__Task prompt__. Copy every line of the entries below word for word, leaving out the pictures.

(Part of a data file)
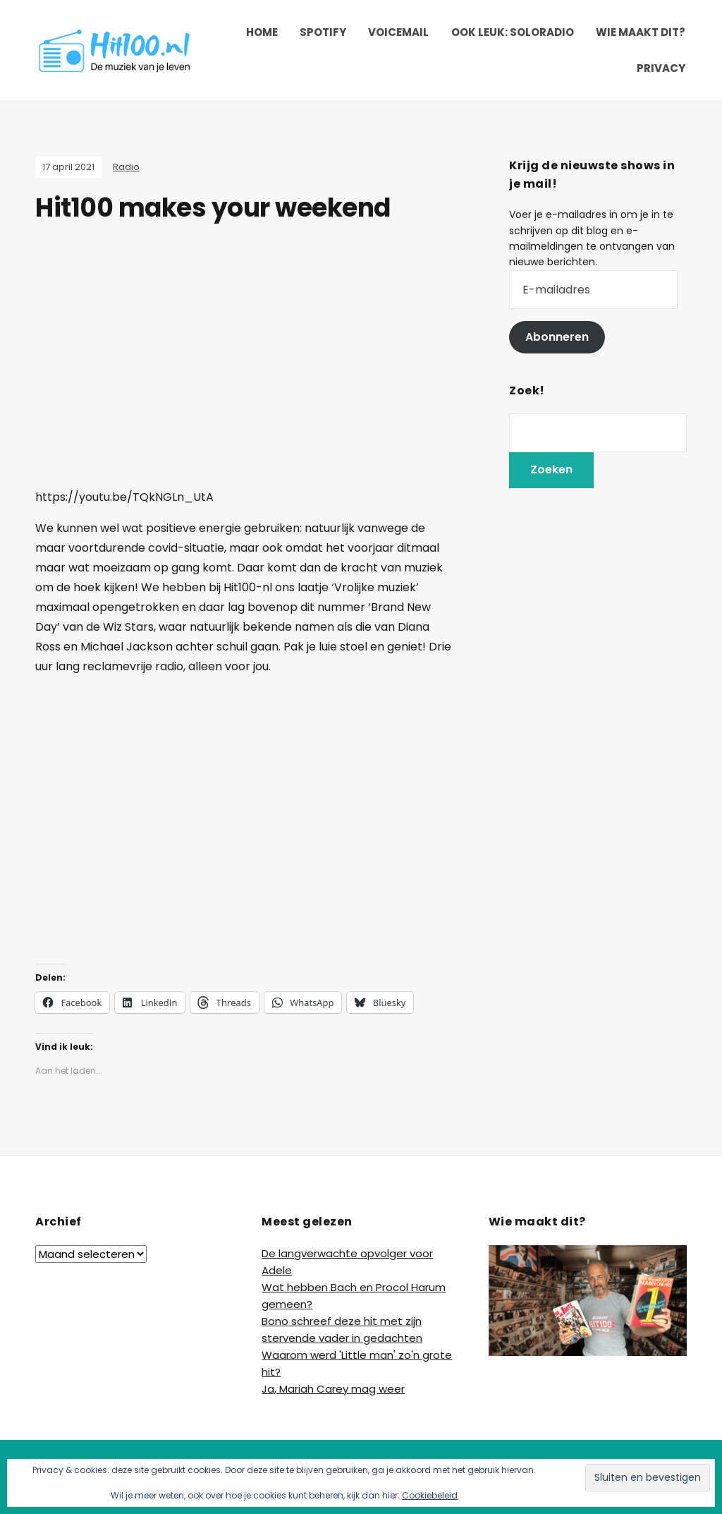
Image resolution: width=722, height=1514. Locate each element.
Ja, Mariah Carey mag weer (333, 1388)
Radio (126, 167)
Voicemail (398, 32)
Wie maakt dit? (640, 32)
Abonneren (557, 337)
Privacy (661, 68)
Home (262, 32)
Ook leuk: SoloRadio (512, 32)
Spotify (323, 32)
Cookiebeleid (430, 1495)
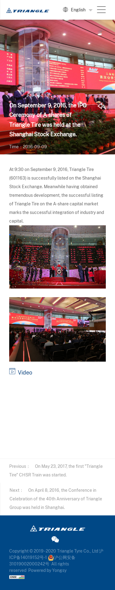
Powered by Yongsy (47, 570)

__Final result__.
Image resolution: width=722, height=1514. Locate each element.
Ja, Mariah Carey mag weer (333, 1388)
Radio (126, 167)
Voicemail (398, 32)
Wie maakt dit? (640, 32)
Abonneren (557, 337)
Privacy (661, 68)
Home (262, 32)
Ook leuk: SoloRadio (512, 32)
Spotify (323, 32)
Cookiebeleid (430, 1495)
Powered by Yongsy (47, 570)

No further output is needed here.